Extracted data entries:
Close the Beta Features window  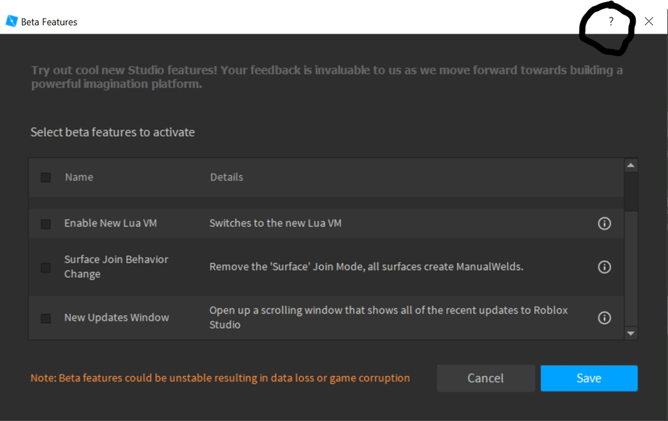(649, 21)
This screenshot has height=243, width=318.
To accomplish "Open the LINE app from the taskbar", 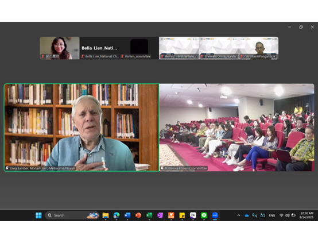I will pyautogui.click(x=204, y=215).
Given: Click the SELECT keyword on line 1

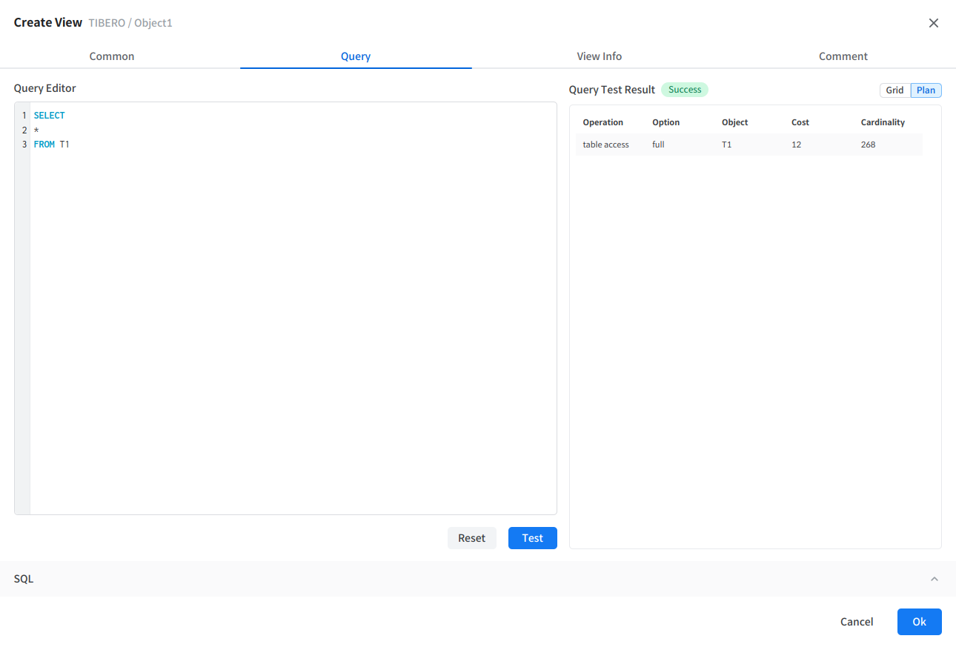Looking at the screenshot, I should (x=50, y=116).
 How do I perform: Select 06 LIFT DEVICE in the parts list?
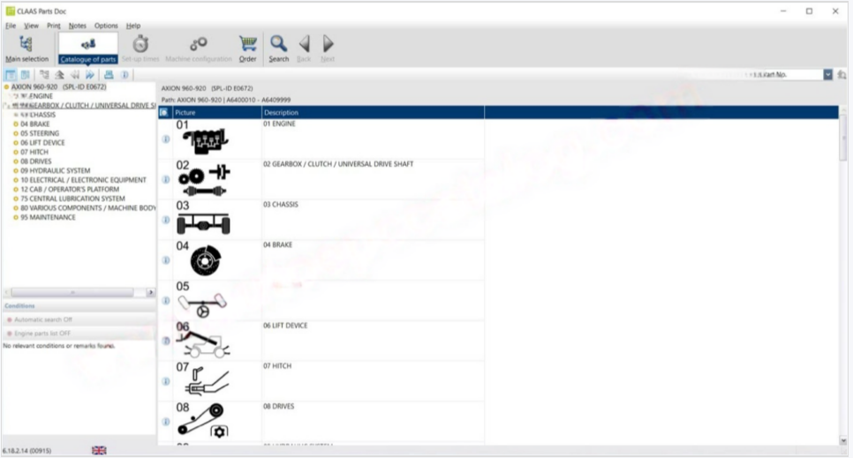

### Problem to work on
Leave the pictures out, and retype exactly the lines from the one containing "Given: Click the SELECT keyword on line 1" through the last line of the entries above, both included.

### Exercise response
Given: Click the SELECT keyword on line 1

Looking at the screenshot, I should (x=50, y=116).
 How do I perform: Select 06 LIFT DEVICE in the parts list?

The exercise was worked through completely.